Mavra tidak bisa menahannya lebih lama lagi dan menggigit bibirnya sendiri. Dia kira Finn akan meloloskannya karena rasa kasihan, ternyata semua orang di penjara ini seakan lahir dalam rahim yang sama, yaitu iblis!
“Hei, Finn. Kenapa kau ambil?” tanya Arnigo yang melihat Finn tampak baik kepada Mavra.
“Sudah, Arnigo. Biarkan saja.
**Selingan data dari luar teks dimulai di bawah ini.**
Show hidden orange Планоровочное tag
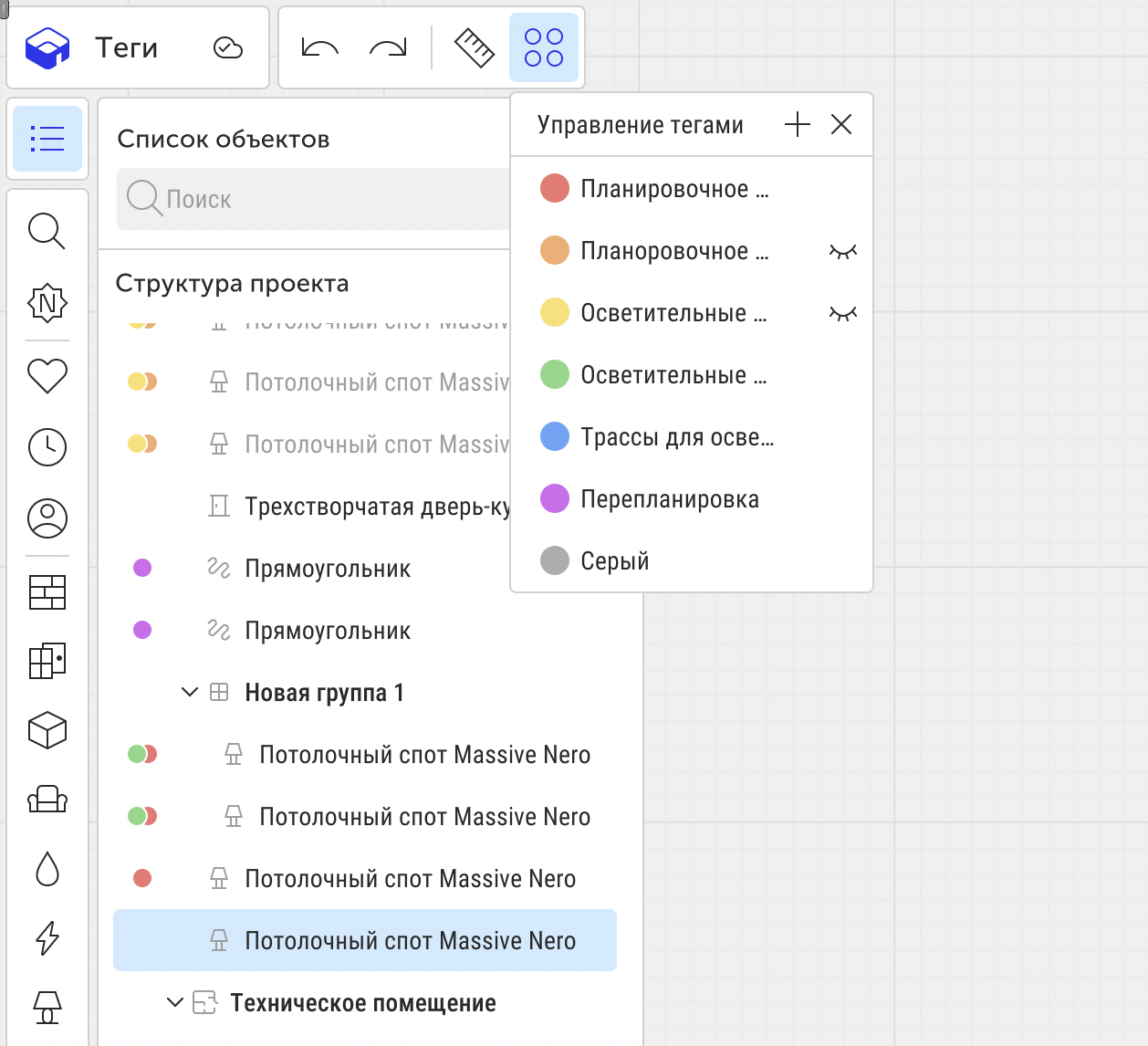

Dia hanya ingin membaca buku yang diberikan anaknya di kamar mandi, lalu kenapa kau keberatan?” tanyanya pada Arnigo, lalu melanjutkan, “Mavra, kau bisa kembali ke ruang makan,” suruh Finn, membuat Arnigo bertanya-tanya.
Mavra keluar dari kamar mandi dengan menahan perutnya yang sakit akibat tendangan dari sipir kasar itu. Mavra menghampiri Terios dengan wajah meringis kesakitan.
“Hei, Mavra. Apa yang terjadi? Kenapa sudut bibirmu berdarah?” tanya Terios melihat Mavra yang jalan dengan keadaan limbung ketika menuju ke meja makan.
“Tidak apa-apa,” jawab Mavra, tidak ingin menceritakan apa yang terjadi dengan dirinya di kamar mandi.
“Kau tidak apa-apa? Kau yakin, Mav?” Terios memastikan keadaan Mavra lagi.
“Tidak apa-apa. Perutku hanya sakit karena makan nasi pasir ini,” jawab Mavra yang dibalas tertawa kecil oleh Terios.
“Astaga! Apa kau muntah darah karena makan makanan hewan ini?” tanya Terios.
Mavra tersenyum, menyeka sudut bibirnya kemudian meremas perutnya yang tertutupi di bawah meja.